### Task to carry out
How many lines of the listing below contain "computer"? State the number alone.

### Records
.....

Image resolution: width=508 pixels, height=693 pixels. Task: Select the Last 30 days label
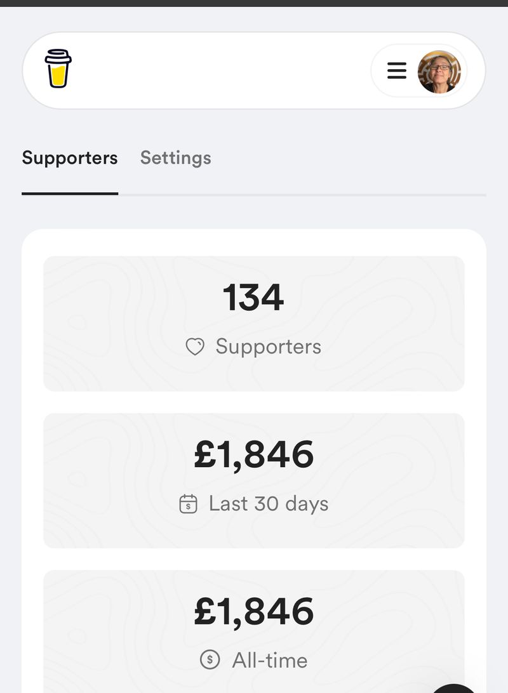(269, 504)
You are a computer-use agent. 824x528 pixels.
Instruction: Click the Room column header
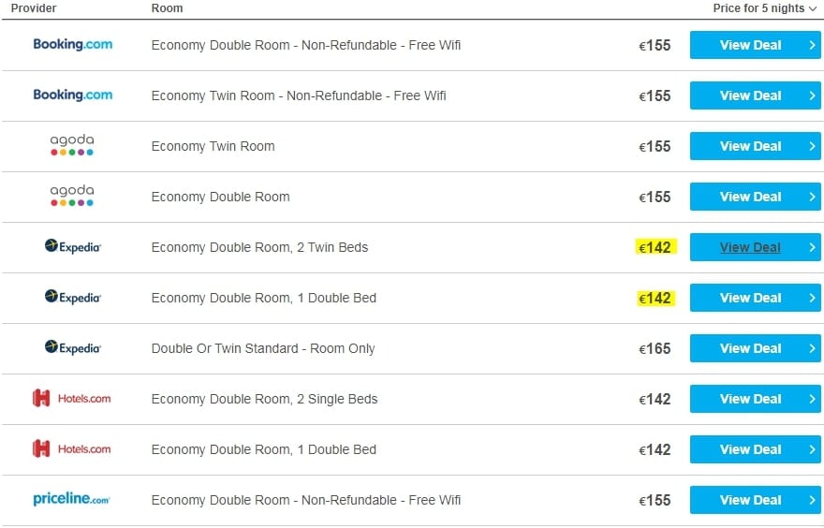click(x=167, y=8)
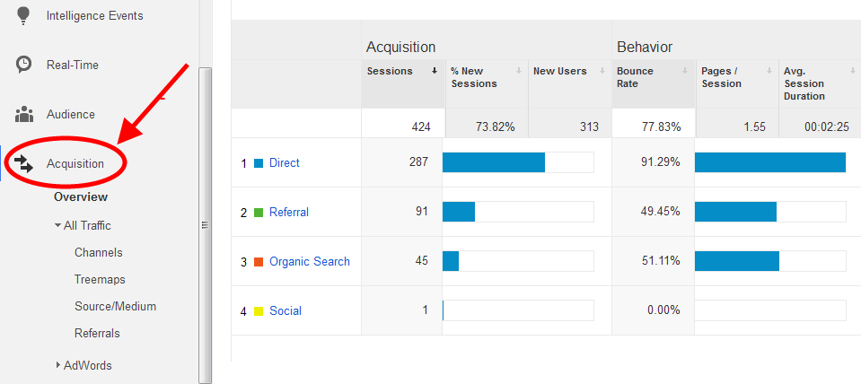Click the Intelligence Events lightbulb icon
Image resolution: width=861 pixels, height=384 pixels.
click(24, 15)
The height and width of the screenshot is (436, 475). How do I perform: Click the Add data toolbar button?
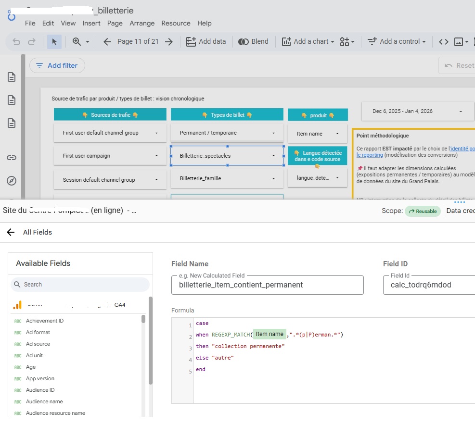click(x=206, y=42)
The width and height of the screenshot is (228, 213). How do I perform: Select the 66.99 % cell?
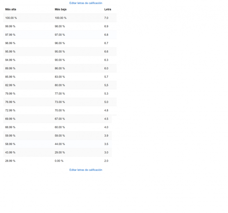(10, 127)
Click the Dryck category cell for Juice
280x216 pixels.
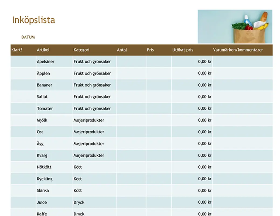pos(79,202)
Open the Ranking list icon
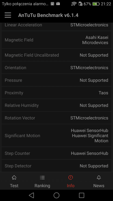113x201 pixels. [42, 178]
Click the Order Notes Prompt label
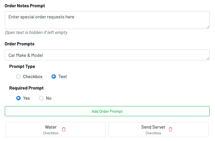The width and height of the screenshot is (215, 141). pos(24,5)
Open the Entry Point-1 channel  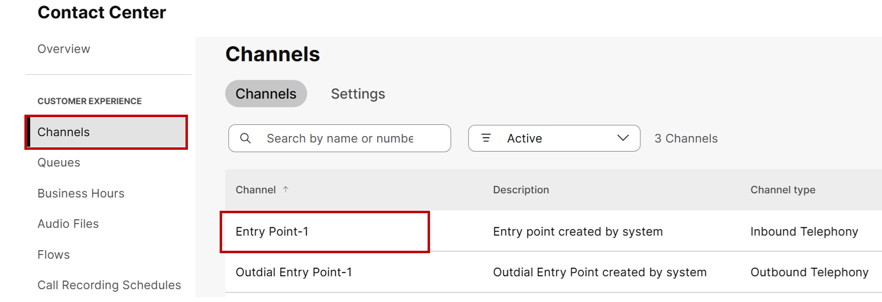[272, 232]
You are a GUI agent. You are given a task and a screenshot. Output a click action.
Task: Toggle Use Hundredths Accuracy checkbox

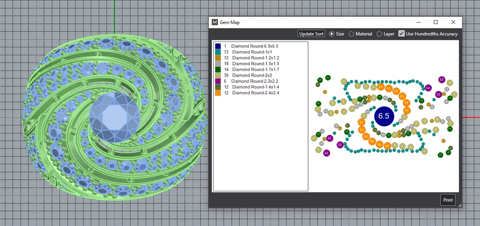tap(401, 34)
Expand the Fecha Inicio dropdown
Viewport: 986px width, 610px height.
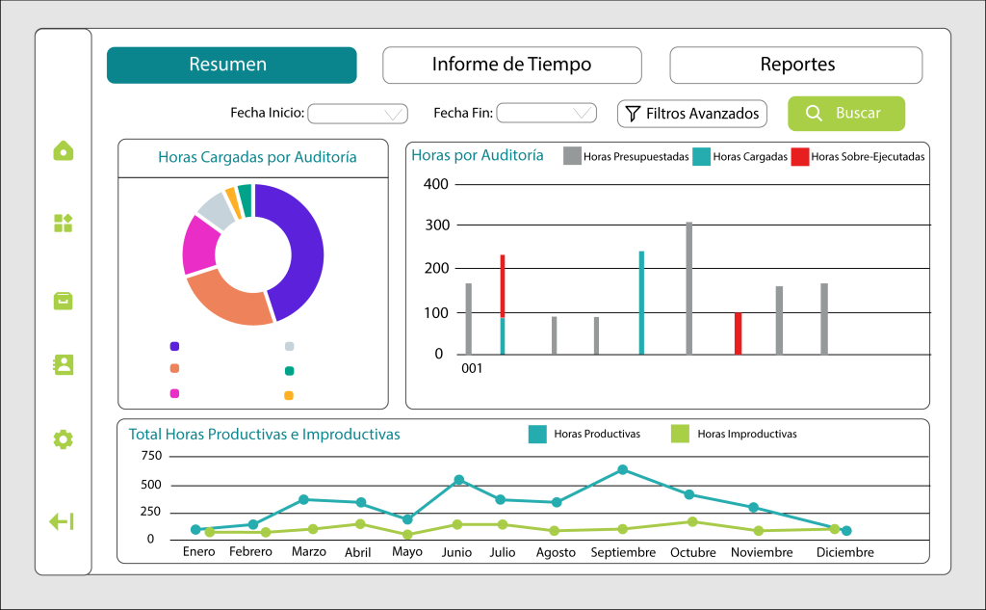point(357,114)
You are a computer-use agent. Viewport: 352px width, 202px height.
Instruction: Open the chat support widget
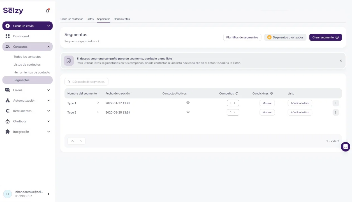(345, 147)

.....

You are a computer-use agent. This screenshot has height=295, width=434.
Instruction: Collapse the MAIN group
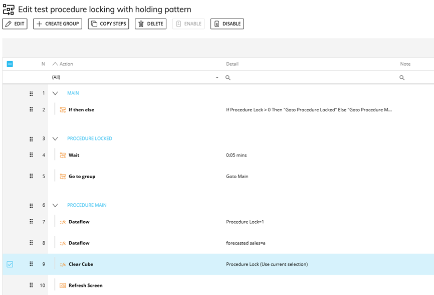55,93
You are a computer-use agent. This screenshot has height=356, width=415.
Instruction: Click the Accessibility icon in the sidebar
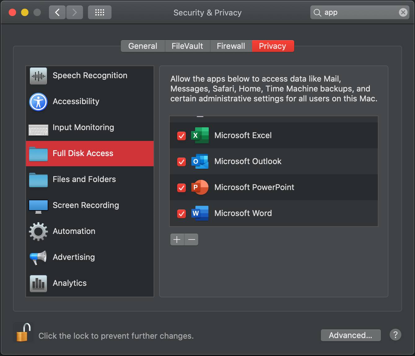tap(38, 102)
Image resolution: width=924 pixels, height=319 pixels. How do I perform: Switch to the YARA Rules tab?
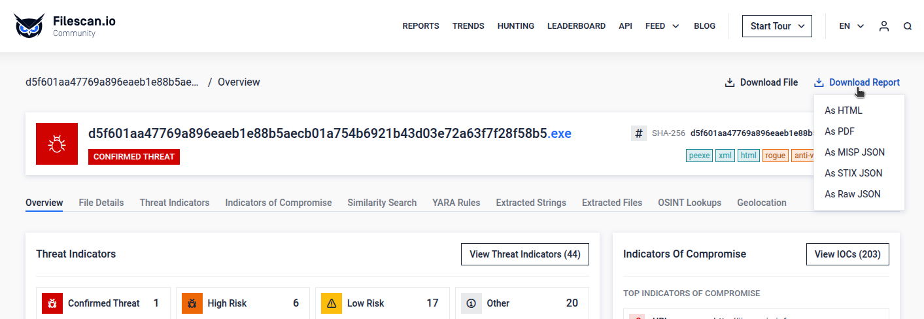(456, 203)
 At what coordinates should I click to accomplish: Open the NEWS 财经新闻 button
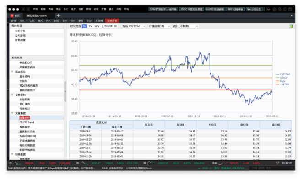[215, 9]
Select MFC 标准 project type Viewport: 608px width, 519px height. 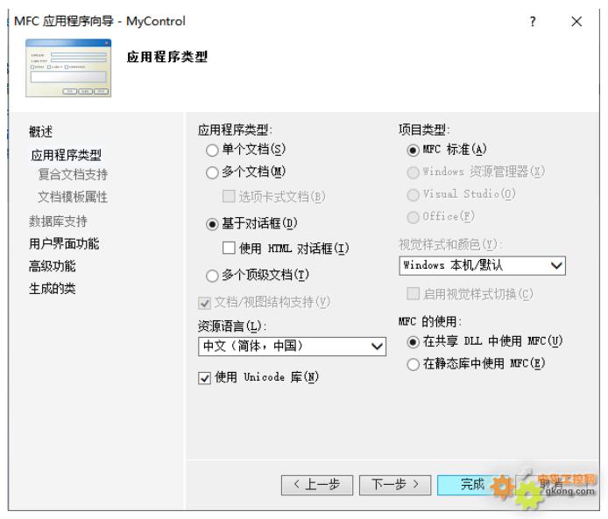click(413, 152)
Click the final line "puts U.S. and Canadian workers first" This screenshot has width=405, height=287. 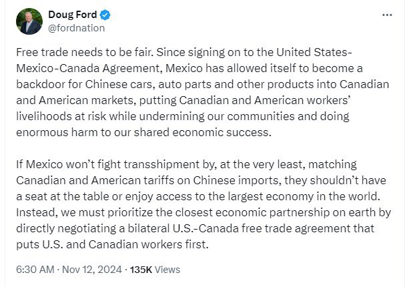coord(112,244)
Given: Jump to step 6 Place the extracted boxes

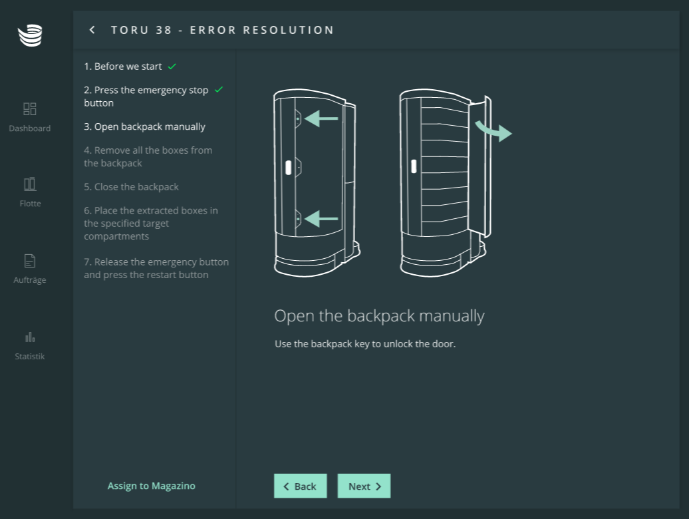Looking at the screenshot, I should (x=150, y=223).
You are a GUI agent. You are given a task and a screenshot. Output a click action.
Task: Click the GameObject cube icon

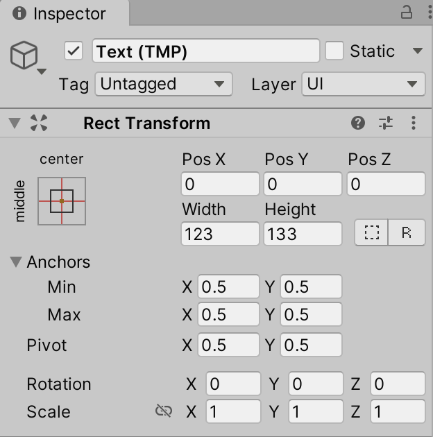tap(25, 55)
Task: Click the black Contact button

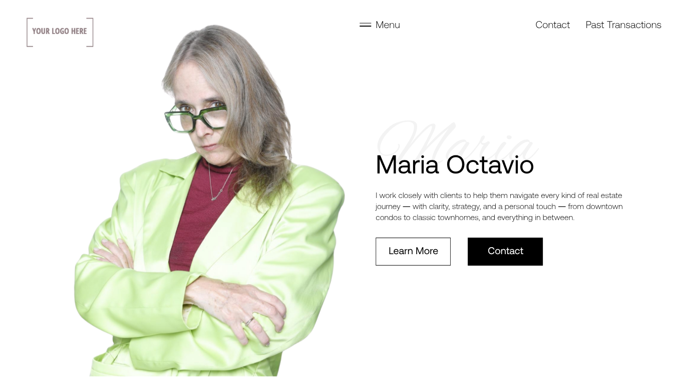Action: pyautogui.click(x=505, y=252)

.....

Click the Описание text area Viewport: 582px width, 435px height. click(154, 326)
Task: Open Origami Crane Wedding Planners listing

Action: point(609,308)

.....

### Exercise output
4